Staff enjoy working at the school and feel valued.

They say that leaders help them to manage their workload. Governors have a clear understanding of what the school needs to do to improve. They make regular visits to the school to meet with leaders to make sure the plans for improvement are being followed through.


The arrangements for safeguarding are effective.

School leaders create a culture where pupils feel safe. Leaders make sure that staff receive training that helps them to identify pupils who need help.

Staff act on concerns quickly to help pupils to stay safe. School staff help pupils and families who need support at difficult times. The school has well-established links with outside agencies and, when needed, readily seeks their support.

Governors check that policies and procedures are up to date. Pupils learn about different risks and how to manage them. This includes an age-appropriate understanding of keeping safe when online.

What does the school need to do to improve?

(Information for the school and appropriate authority)

• Teachers' checks on what pupils know and remember are not yet fully matched to the sequence of learning planned in some subjects. As such, teachers are not necessarily clear whether pupils are making the small gains in learning they need to reach end points at the end of a topic or series of lessons. Leaders should continue to refine the use of assessment across the foundation subjects, enabling teachers to make accurate assessments of pupils' progress.

• The books that pupils take home to read are not always chosen carefully enough to help pupils rehearse the reading skills they have been taught in lessons. Leaders should continue with plans to introduce a new phonics programme with phonetically decodable texts and ensure that pupils are better guided when selecting books from the school library.

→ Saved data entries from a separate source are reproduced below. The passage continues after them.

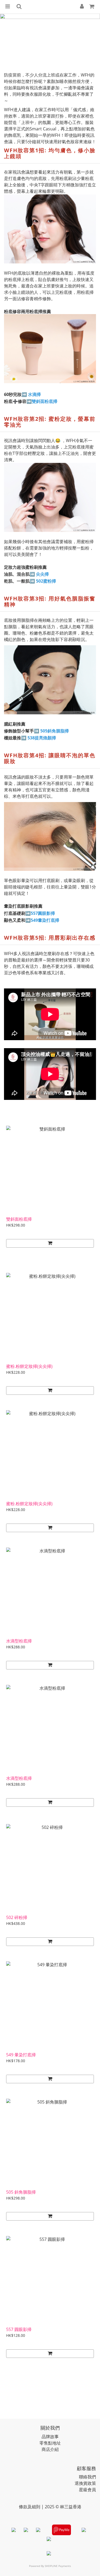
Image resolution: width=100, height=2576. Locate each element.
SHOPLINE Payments (58, 2566)
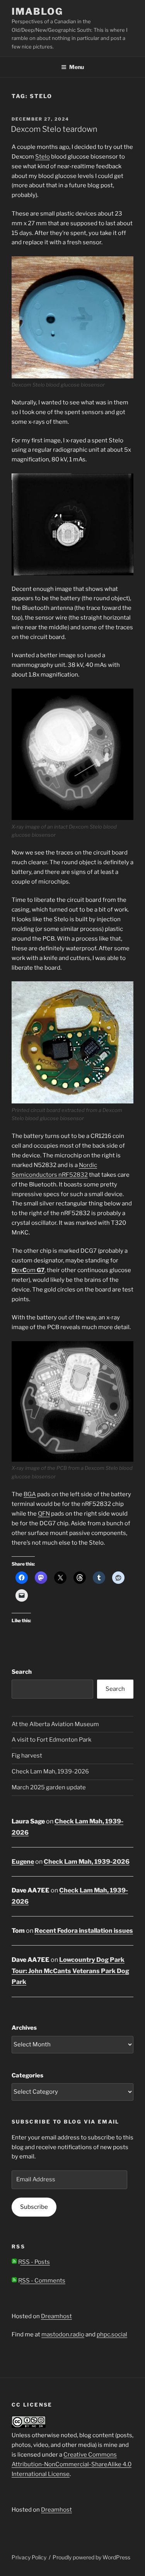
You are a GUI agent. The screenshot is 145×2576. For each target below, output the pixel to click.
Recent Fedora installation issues (83, 1930)
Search (22, 1671)
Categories (27, 2075)
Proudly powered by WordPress (91, 2557)
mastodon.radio (62, 2334)
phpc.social (112, 2334)
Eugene (23, 1861)
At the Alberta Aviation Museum (55, 1724)
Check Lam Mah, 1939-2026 (50, 1771)
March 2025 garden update (49, 1787)
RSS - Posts (33, 2261)
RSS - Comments (41, 2280)
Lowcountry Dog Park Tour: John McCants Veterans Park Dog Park (70, 1971)
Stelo (42, 156)
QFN (44, 1513)
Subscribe (34, 2206)
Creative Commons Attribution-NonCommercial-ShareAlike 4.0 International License (71, 2464)
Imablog (37, 11)
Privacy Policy (29, 2557)
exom (28, 1270)
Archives (24, 2027)
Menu (76, 67)
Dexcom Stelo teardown (54, 129)
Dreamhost (56, 2316)
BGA (30, 1494)
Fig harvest (27, 1755)
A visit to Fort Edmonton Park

When we have judged a school to be good, we will then normally go into the school about once every four years to confirm that the school remains good.

This is called a section 8 inspection of a good or outstanding school, because it is carried out under section 8 of the Education Act 2005. We do not give graded judgements on a section 8 inspection. However, if we find evidence that a school would now receive a higher or lower grade, then the next inspection will be a section 5 inspection.

Usually this is within one to two years of the date of the section 8 inspection. If we have serious concerns about safeguarding, behaviour or the quality of education, we will deem the section 8 inspection as a section 5 inspection immediately.

This is the second section 8 inspection since we judged the school to be good in June 2013.